(DIRECTIONS)
In the entries below, find each line bearing the string "computer" and copy it.

(Stored records)
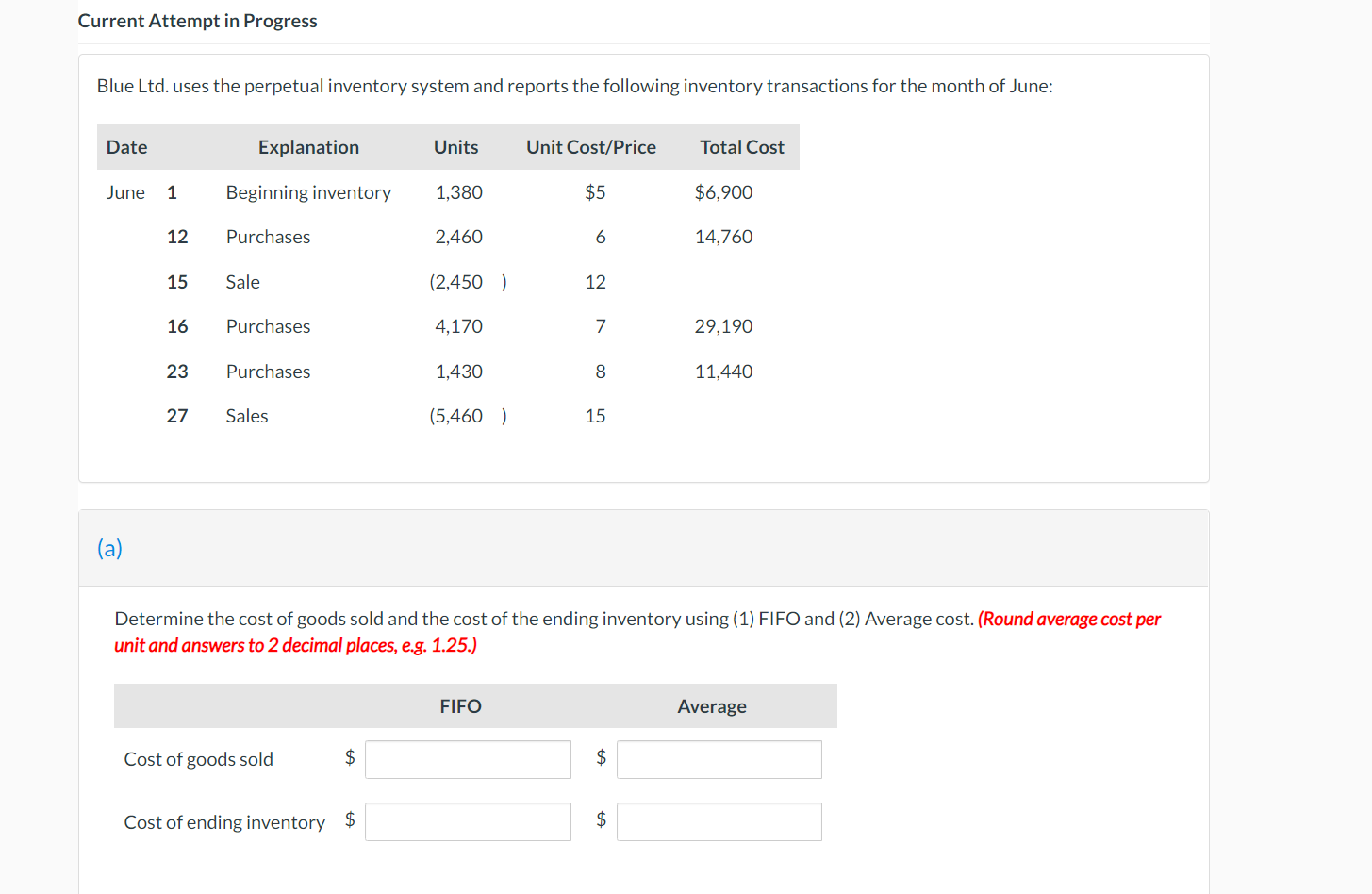Viewport: 1372px width, 894px height.
Task: Select the Beginning inventory row
Action: 308,192
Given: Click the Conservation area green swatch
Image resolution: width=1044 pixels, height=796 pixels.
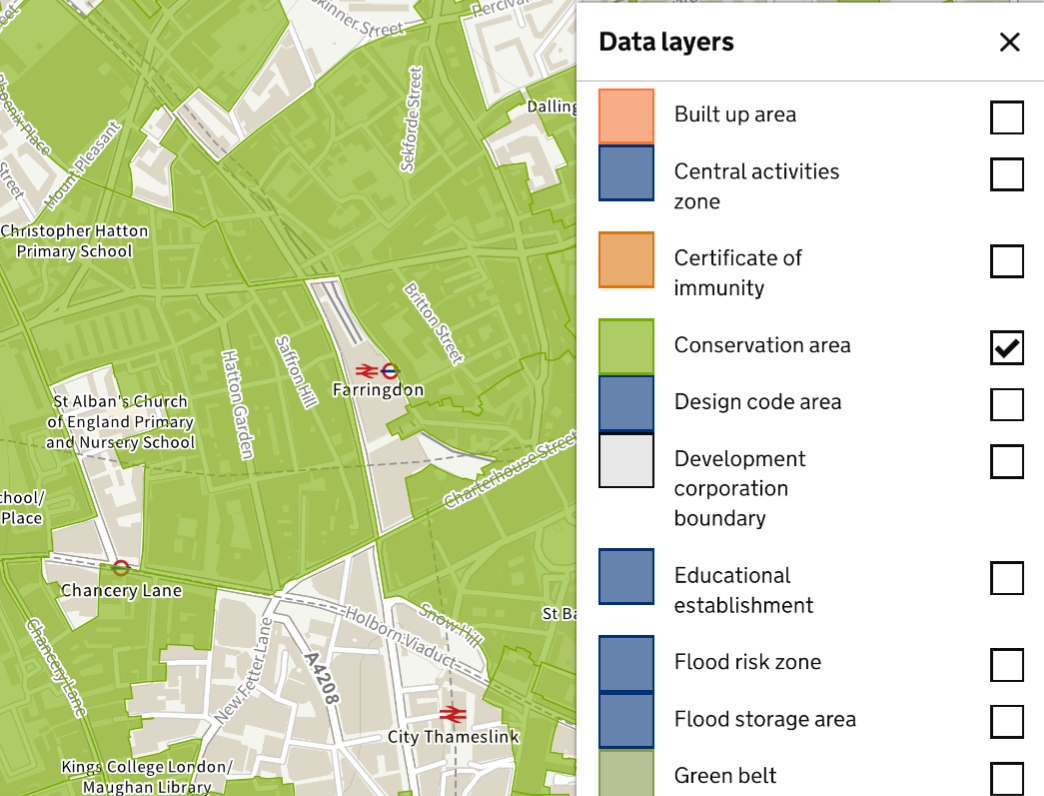Looking at the screenshot, I should pos(626,346).
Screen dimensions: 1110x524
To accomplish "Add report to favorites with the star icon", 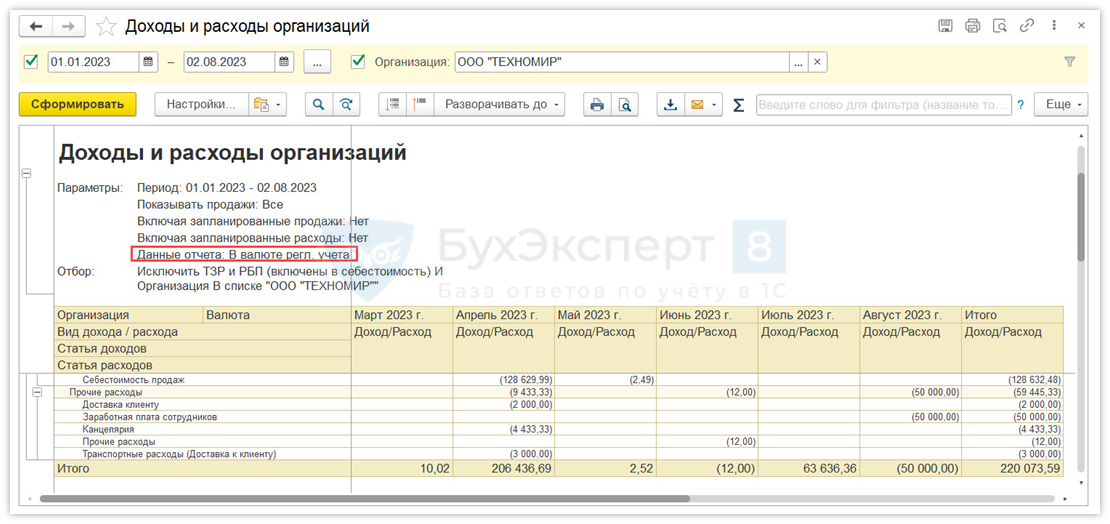I will (107, 26).
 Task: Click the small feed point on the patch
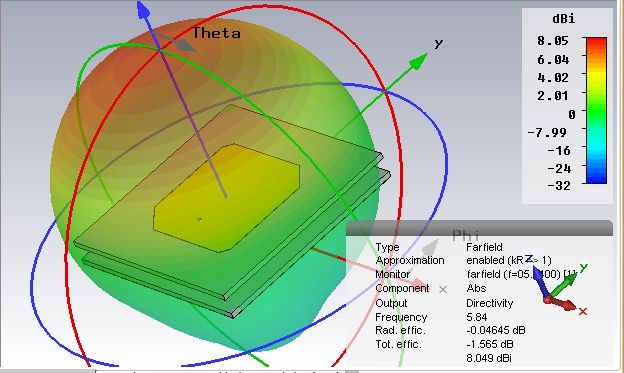(199, 219)
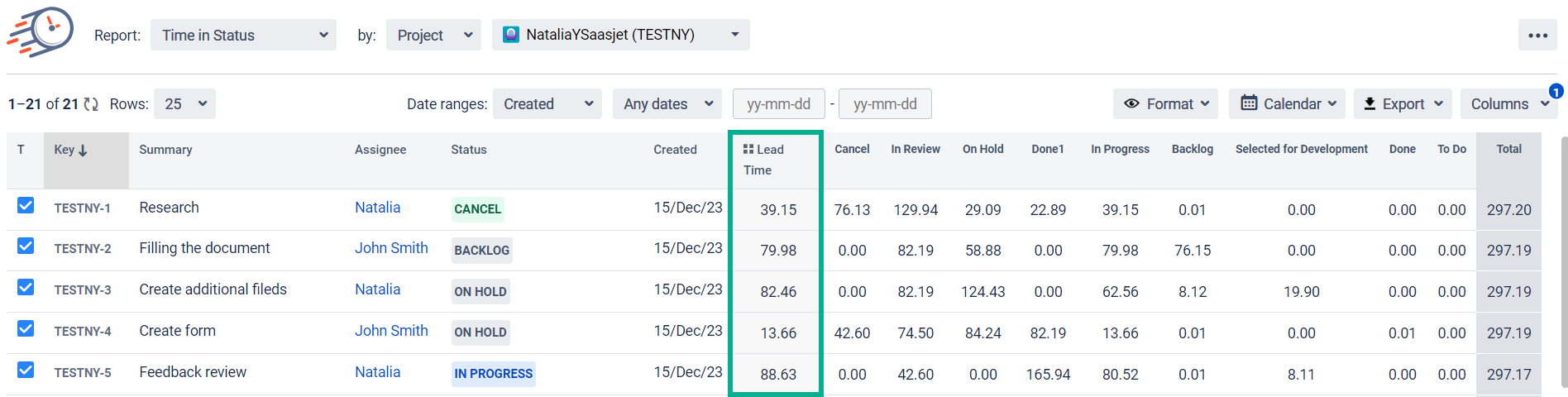
Task: Toggle the TESTNY-5 row checkbox
Action: pos(26,370)
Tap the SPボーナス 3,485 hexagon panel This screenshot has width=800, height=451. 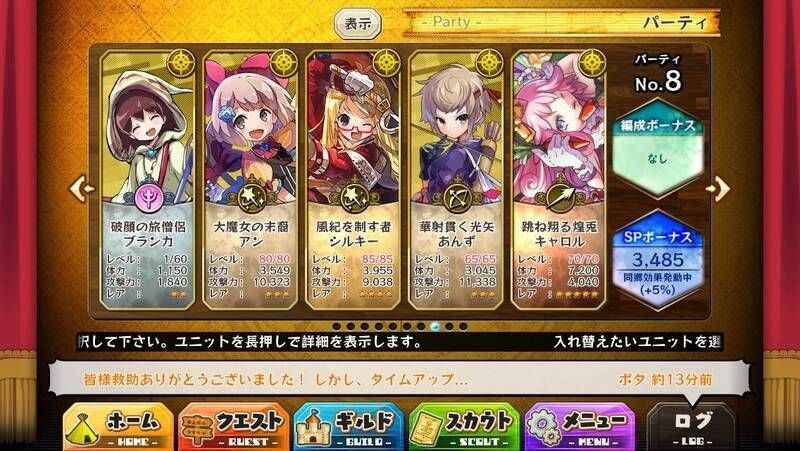(x=657, y=260)
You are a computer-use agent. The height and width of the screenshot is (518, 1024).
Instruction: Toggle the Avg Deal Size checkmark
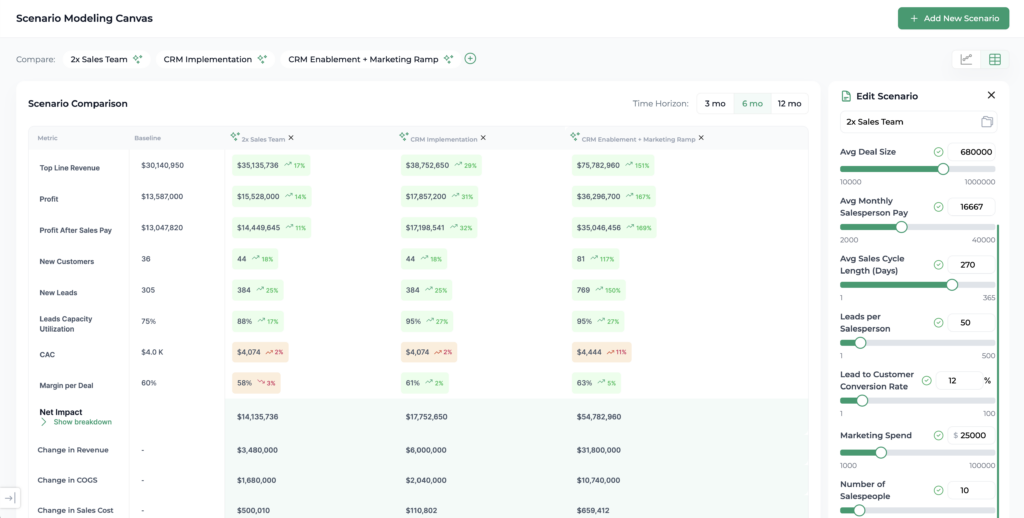938,152
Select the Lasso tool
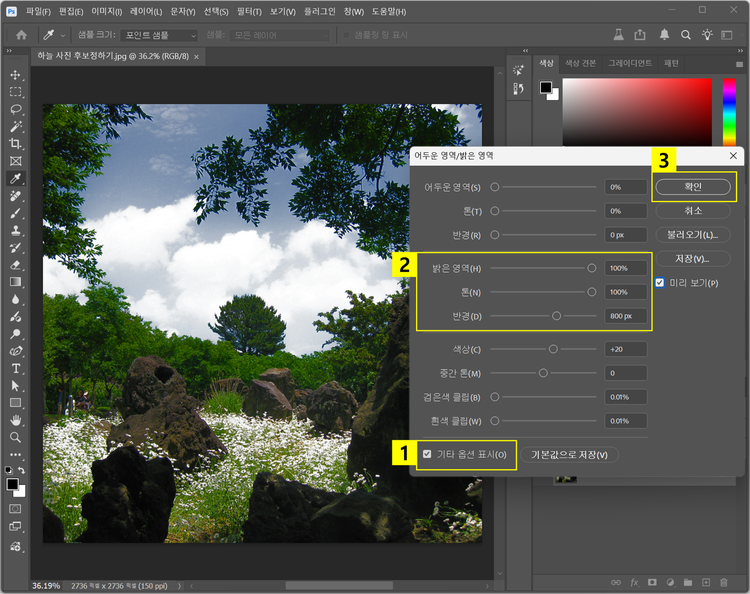Screen dimensions: 750x594 (15, 109)
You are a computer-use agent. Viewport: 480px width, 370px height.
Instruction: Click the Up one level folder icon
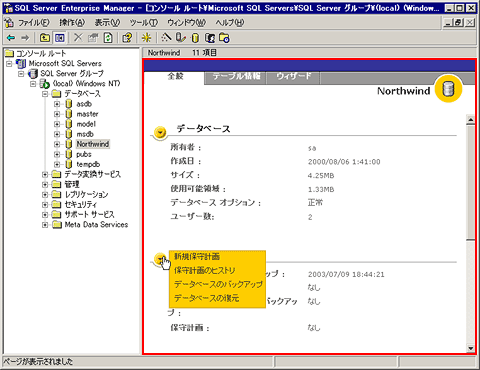[x=45, y=38]
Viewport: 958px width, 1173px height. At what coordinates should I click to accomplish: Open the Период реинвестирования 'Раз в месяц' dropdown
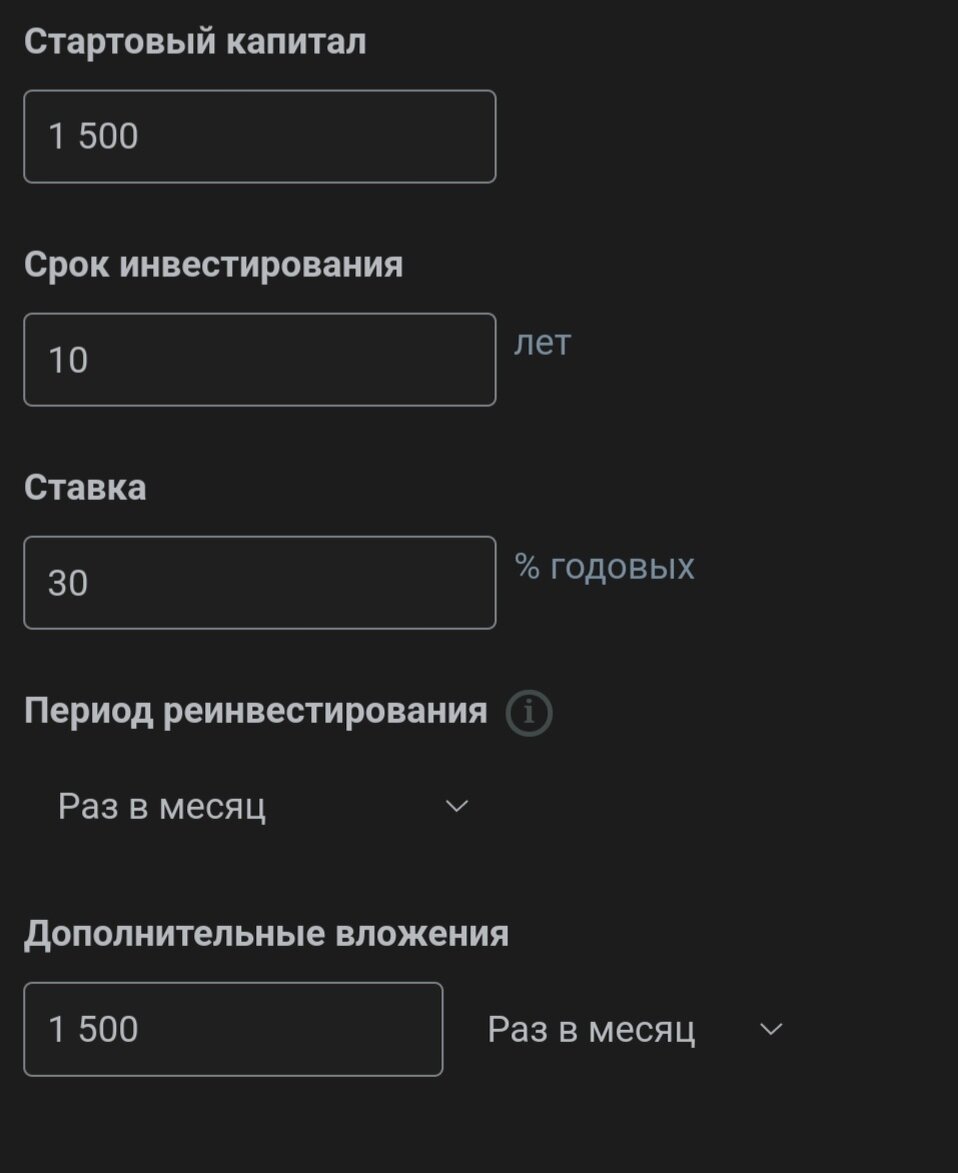262,806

(RESPONSE FOR THIS EXERCISE)
You are a computer-use agent. The height and width of the screenshot is (518, 1024).
You are a computer-use agent. Viewport: 480px width, 370px height.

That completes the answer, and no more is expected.